Nadar (1820-1910) war die Fotografen-Persönlichkeit des 19. Jahrhunderts. Während seine Mitbewerber für ihre Portraits gemalte Hintergründe, Balustraden und dergleichen verwendeten, verzichtete Nadar darauf. Er portraitierte ohne Beiwerk mit der Konzentration aufs Wesentliche und wollte, dass seine Modelle schwarze Kleidung tragen.
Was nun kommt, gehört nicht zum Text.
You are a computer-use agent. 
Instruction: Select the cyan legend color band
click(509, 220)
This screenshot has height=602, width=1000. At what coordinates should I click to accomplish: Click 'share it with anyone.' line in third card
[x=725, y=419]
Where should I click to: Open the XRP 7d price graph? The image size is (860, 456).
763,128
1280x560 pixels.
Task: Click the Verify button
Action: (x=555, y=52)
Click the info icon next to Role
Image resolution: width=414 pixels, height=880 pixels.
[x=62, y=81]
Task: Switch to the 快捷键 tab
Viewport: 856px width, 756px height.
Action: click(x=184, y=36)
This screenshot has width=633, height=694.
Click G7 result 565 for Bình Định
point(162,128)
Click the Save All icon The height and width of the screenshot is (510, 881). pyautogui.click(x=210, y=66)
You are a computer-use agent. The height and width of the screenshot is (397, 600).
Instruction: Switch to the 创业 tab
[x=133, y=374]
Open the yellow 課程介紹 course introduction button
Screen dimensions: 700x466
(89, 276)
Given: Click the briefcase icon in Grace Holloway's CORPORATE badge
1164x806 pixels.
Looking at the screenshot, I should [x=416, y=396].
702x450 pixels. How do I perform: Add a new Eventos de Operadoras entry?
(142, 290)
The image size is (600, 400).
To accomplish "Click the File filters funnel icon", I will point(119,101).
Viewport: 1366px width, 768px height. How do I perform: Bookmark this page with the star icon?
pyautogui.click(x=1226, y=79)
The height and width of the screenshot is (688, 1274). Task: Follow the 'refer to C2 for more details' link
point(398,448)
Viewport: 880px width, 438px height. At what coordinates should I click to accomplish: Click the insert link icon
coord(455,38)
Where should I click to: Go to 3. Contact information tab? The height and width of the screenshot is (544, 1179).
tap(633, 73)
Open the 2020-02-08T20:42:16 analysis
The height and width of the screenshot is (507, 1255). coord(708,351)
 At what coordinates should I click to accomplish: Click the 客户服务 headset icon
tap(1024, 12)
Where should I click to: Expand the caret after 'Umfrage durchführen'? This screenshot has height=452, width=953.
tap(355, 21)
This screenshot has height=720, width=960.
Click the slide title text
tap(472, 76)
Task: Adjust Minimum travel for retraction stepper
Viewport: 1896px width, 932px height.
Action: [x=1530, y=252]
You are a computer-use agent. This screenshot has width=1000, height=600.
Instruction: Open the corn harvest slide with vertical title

Mit zwei völlig neuen Techniken beschäftigte sich Nadar intensiv, um ihre Tauglichkeit für die Fotografie zu erkunden: Die Elektrizität zur Herstellung von Aufnahmen bei künstlichem Licht (er fotografierte als Erster in den legendären Pariser Katakomben und den Abwasserkanälen) und die Ballonfahrt für Luftbilder. Sein Ballon hatte im Korb ein eigenes Labor zur Entwicklung des Kollodium-Nassplatten-Verfahrens. N. gilt als Erfinder des Fotojournalismus und Begründer der mit Kunstlicht gemachten Atelieraufnahme. Mit seiner – an Rembrandt erinnernden – auf Einfachheit und Realismus bedachten Lichtführung ist er bis heute Vorbild.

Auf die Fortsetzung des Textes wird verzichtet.